I was away from home for a week and returned back yesterday evening. As I had a weeks emails pending, the first thing I did after reaching home was to access gmail. To my horror, google was telling me that I am providing a wrong password. Then, I tried to log in to my blog. I found out that my blog has been defaced. I was getting the following screens, Some Arabic bymn was played in the background.
This page will give you some more information on how a hacked page look like. I contacted my web hosting provider and got the password for the site reset and the site was back with in my control.
However gmail id was my lifeline and I had to recover it at any cost.

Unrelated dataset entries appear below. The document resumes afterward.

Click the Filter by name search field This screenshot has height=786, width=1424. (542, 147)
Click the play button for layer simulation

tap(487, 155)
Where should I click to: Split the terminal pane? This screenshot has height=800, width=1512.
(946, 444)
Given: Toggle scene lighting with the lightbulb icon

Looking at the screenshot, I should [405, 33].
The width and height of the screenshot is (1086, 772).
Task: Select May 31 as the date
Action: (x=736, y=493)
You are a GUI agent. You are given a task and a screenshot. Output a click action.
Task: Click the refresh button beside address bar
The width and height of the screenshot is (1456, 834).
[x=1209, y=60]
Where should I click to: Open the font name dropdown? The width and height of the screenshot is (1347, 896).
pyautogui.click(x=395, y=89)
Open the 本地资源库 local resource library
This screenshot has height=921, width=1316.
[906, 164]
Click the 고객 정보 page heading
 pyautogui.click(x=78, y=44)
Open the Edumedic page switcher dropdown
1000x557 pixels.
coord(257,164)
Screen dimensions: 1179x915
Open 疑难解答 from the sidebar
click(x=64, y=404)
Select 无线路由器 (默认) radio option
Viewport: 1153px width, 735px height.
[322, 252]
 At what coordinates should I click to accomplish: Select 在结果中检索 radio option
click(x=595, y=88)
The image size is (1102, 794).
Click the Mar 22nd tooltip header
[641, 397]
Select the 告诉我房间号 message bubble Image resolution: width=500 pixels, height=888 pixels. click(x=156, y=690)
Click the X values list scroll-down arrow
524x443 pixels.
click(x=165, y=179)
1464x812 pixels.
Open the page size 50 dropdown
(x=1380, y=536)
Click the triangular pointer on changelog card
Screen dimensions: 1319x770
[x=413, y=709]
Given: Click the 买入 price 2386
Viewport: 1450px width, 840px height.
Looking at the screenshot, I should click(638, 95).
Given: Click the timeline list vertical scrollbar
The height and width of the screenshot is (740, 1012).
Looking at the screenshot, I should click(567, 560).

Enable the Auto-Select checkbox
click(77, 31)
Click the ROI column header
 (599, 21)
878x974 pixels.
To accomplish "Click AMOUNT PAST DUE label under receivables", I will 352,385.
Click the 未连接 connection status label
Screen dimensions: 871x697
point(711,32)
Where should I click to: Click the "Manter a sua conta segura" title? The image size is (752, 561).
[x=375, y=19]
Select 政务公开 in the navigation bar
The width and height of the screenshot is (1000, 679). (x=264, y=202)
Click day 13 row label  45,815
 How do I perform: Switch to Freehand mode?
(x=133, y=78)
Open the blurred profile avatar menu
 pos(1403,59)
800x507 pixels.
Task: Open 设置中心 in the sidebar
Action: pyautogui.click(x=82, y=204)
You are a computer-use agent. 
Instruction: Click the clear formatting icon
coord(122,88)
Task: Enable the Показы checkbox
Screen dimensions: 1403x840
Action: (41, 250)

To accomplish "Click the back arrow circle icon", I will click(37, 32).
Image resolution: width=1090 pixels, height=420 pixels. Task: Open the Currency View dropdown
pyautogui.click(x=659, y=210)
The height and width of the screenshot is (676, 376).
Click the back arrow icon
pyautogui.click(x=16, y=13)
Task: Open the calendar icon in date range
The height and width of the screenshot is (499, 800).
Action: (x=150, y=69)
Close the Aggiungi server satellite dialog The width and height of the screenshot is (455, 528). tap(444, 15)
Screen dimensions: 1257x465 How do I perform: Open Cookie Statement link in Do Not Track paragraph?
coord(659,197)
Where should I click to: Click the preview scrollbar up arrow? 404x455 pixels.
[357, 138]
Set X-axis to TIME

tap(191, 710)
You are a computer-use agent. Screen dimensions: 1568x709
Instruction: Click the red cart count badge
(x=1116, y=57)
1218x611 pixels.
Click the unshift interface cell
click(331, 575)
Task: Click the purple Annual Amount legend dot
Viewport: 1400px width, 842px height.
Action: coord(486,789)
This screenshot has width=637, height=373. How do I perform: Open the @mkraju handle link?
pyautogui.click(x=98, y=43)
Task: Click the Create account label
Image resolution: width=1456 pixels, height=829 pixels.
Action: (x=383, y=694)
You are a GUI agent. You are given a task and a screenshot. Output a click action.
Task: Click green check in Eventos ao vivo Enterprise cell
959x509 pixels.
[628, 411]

I tried to recover my password from the gmail login page as below.
The next page had these options.
I selected my account has been compromised which gave me the following link.
The account recovery page is here. Have a look at it. Your scucess in retrieving the account lies in accurate answers in this page. I filled out the following sections.
Fortunately, I remembered who invited me to gmail.( I had a gmail account at a time when gmail invites were sold on ebay). Also, I use filters and labels heavily for handling mail. There was some fuzziness with dates , still I could approximate it. I have a couple of blogs linked to the account and an orkut profile. I knew only the url of my blog on blogspot. I was very skeptical whether I will get it back. I submitted and waited any response form google. About an hour later I recievd the following mail from google.
I reset the password and retrived my account. The attaker had tried to capture some of my other on line assets from the gmail id. Some of the automated responses had his IP address logged( or it might be a proxy). I traced the attacking IP to Saudi Arabia.
Why I lost my account ?
There may be several reasons. Here are some of my assumptions .
a) I had a weak password. ( 6 letters and that too based on a dictionary word)
b) I had enabled POP3 access for my gmail account, even though I was not using it. There are plenty of scripts like this available on the Internet for brute force attack on gmail accounts via POP3.
c) I had used my account from a friends place last week on a windows XP machine. May be that machine has a key logger installed and the attacker might have obtained the password via IRC from there. I cheeked my home machines for any possible root kits, but I could not find any. My windows machines do not have internet access.
d) Some one might have stolen the password from one of the machines that I use at college. ( As we are having vacation now , I can safely rule out this possibility)
What information one must keep about google accounts.
1) If some one invited to a gmail account , keep the email. It can save you a lot of trouble. It will give you some idea about the date of creation of your account.
2) If you use labeling and filters , remember the labels. You can give easy to remember names and context relevant labels to your mail.
3) Even if you are not blogging , create a blog on blogspot . The URL of the blog can be an important information.
4) Email addresses are not by hearted as phone numbers. So export the your gmail contact list to a file and keep it. The account recovery page asks for up to five frequently contacted email ids. ( Click on contacts on the left side of any gmail page and select export to save the contacts.)
5) Set up a secondary email id and give it a different password. ( You can use Settings->Accounts->google account settings-change security question for this.)
6) Set up a security question. It can save you a lot of trouble.
7) If you use orkut, keep the URL of your orkut profile.
You can obtain it from your orkut home page as shown in the figure below.
9) Disable POP3 and IMAP if you are not using them.
10 Use a Strong password. This is the most important step. In the change password page, make sure that your password is strong as shown in the picture below.